DATA FOR ANALYSIS -
* * * *

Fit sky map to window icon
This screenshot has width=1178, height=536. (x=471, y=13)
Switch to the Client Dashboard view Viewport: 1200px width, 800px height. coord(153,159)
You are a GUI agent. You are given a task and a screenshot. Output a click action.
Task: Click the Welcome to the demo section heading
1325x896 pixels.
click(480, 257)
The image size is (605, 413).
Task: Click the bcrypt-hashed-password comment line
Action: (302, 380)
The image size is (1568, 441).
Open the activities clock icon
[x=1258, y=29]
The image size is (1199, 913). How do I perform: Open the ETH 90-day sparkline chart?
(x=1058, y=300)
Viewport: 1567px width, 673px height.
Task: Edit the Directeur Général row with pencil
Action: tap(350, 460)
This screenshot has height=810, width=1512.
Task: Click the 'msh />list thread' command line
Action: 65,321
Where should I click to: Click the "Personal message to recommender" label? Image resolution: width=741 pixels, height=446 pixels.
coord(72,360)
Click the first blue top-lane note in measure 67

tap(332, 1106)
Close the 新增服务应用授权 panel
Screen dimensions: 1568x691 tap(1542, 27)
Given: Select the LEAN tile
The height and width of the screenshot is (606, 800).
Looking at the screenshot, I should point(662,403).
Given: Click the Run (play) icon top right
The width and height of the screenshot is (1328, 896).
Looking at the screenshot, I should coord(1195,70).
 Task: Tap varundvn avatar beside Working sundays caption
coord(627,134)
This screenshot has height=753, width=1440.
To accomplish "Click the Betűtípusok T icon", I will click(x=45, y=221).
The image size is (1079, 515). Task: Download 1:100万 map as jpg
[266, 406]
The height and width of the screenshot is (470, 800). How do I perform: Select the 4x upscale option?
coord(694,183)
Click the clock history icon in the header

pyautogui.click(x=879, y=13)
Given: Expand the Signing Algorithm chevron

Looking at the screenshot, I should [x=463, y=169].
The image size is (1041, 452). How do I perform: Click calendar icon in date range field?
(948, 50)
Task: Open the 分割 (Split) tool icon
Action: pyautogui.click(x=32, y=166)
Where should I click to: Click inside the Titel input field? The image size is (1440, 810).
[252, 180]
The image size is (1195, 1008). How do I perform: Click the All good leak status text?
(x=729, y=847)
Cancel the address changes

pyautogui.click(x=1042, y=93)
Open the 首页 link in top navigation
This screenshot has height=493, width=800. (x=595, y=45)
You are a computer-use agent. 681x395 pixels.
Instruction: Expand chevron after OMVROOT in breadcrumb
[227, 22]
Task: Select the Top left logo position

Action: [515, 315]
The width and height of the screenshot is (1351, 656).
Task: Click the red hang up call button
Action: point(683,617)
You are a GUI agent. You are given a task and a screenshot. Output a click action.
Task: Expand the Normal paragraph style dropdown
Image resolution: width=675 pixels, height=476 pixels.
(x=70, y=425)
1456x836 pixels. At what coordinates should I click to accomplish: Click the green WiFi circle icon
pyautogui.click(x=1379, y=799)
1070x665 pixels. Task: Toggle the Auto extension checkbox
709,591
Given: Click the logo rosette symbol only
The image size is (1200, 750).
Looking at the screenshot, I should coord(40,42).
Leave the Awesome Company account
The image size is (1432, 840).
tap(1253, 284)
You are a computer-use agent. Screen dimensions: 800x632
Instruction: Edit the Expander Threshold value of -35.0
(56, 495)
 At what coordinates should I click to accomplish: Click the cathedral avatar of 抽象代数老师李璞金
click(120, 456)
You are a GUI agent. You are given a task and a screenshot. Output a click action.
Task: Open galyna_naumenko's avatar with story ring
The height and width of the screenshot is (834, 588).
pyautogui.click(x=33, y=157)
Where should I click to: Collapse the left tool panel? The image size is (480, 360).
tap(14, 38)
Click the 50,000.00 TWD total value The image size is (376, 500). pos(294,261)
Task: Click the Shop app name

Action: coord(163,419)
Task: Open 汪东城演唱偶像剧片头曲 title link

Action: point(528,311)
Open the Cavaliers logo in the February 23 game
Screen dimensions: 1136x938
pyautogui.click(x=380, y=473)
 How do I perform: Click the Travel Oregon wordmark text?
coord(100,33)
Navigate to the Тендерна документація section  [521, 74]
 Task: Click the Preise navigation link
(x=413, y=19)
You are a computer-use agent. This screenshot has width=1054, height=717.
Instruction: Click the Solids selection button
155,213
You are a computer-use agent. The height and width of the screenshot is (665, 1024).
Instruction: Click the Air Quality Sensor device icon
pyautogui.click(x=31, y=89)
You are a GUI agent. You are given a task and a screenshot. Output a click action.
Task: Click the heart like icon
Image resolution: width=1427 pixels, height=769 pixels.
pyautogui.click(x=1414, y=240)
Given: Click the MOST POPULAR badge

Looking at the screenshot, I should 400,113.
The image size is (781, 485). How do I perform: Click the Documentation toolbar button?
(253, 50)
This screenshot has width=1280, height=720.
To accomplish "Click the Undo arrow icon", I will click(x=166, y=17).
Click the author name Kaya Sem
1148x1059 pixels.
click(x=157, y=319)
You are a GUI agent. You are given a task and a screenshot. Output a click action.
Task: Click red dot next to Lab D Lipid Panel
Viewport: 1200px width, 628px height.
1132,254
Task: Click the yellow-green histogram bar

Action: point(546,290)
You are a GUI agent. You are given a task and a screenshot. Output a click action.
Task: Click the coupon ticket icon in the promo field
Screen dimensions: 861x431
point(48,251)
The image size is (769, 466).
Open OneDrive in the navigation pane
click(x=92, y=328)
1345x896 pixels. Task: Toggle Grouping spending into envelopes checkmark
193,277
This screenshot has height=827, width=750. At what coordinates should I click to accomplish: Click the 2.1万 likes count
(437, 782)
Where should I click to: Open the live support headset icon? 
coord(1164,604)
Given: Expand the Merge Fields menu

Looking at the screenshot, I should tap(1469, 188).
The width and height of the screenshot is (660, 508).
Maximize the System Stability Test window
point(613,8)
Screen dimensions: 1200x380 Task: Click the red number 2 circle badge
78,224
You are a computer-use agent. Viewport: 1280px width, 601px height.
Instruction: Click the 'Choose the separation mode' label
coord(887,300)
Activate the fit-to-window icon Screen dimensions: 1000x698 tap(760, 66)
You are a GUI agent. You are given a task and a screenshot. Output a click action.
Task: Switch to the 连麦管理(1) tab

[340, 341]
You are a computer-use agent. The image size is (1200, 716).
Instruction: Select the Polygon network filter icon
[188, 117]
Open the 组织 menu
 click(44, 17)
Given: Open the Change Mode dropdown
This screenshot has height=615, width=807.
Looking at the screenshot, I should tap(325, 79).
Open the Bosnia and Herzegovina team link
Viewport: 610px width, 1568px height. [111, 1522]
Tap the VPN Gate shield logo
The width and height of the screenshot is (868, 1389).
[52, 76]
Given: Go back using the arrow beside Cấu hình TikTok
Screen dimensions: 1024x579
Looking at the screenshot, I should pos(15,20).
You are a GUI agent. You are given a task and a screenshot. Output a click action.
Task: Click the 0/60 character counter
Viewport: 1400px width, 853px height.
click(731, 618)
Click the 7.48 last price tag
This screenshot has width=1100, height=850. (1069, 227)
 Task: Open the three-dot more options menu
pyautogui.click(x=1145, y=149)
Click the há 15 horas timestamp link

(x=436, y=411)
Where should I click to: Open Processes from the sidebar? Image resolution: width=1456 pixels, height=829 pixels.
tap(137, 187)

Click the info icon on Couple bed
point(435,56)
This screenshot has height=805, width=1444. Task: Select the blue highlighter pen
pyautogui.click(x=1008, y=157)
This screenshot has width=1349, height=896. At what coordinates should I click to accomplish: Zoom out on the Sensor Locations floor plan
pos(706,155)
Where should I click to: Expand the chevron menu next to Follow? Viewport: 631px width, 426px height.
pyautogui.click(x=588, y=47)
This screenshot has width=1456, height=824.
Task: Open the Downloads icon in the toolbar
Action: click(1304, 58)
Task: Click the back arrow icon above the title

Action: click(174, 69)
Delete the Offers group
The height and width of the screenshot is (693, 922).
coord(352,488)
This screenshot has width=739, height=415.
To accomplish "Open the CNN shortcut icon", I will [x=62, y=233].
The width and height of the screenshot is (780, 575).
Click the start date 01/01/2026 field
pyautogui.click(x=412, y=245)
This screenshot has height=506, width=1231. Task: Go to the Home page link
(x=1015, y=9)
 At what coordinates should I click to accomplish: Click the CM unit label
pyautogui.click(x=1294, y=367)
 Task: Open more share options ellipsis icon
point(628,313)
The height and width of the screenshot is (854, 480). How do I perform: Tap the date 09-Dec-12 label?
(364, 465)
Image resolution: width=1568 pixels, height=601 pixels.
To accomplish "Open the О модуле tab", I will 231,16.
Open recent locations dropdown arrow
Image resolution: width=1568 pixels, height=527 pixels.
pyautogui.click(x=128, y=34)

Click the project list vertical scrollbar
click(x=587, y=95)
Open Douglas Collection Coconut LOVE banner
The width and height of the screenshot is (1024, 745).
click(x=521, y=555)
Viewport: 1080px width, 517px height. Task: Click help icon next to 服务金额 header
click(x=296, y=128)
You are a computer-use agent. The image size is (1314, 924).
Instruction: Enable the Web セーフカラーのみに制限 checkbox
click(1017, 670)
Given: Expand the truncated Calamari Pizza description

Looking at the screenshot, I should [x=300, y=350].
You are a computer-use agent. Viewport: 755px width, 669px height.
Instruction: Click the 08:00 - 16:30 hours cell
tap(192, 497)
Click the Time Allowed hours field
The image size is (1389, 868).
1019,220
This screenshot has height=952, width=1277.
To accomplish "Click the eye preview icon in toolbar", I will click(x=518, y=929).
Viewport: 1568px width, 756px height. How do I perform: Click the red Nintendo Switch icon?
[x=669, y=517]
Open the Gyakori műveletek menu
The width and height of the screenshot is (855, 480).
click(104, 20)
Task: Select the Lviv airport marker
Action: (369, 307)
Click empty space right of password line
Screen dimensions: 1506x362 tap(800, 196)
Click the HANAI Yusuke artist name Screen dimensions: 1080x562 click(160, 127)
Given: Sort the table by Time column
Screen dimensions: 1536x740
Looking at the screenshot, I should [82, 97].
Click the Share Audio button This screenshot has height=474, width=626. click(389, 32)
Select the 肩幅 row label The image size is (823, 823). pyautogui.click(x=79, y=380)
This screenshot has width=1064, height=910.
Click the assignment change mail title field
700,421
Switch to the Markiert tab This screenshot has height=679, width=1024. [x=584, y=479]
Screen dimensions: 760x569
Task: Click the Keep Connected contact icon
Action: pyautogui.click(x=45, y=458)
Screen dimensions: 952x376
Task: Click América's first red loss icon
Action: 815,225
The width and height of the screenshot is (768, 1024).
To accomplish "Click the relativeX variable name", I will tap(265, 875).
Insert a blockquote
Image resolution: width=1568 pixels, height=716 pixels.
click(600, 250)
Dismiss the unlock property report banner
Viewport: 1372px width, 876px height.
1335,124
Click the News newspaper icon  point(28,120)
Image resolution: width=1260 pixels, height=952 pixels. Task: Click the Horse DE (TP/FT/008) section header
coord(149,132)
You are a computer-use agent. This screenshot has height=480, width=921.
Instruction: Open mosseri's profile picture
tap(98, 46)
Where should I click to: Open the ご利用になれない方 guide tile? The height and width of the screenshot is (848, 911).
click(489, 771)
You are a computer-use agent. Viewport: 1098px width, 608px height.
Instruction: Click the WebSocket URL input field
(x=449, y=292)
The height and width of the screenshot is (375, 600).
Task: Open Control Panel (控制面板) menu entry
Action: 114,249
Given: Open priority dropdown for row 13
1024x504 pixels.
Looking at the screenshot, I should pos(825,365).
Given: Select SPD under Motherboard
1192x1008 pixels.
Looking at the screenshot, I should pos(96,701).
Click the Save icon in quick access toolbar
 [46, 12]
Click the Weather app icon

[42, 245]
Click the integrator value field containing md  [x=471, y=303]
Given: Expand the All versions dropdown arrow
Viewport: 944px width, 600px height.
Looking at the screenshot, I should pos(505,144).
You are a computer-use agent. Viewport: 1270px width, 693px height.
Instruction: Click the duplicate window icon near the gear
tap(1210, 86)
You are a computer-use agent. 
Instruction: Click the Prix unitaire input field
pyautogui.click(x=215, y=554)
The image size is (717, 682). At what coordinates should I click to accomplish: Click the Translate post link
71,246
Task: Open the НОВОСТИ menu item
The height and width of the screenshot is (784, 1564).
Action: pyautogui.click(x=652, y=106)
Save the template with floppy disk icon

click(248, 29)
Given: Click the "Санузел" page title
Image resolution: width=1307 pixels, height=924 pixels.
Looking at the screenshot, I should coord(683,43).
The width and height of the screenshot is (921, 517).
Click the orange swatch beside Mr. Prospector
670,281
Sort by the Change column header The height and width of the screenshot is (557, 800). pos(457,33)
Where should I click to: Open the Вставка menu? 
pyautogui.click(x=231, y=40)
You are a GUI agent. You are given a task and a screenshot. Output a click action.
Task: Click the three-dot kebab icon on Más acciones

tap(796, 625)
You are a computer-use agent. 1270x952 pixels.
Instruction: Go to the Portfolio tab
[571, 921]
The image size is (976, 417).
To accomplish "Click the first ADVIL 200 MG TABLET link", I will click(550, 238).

* * * *

EXERCISE REQUIREMENTS - Go through the material above and return each line that holds the word "dropdown".

RESPONSE TO THIS EXERCISE -
Task: Expand the Normal paragraph style dropdown
Given: Open the Change Mode dropdown
Open recent locations dropdown arrow
Given: Open priority dropdown for row 13
Given: Expand the All versions dropdown arrow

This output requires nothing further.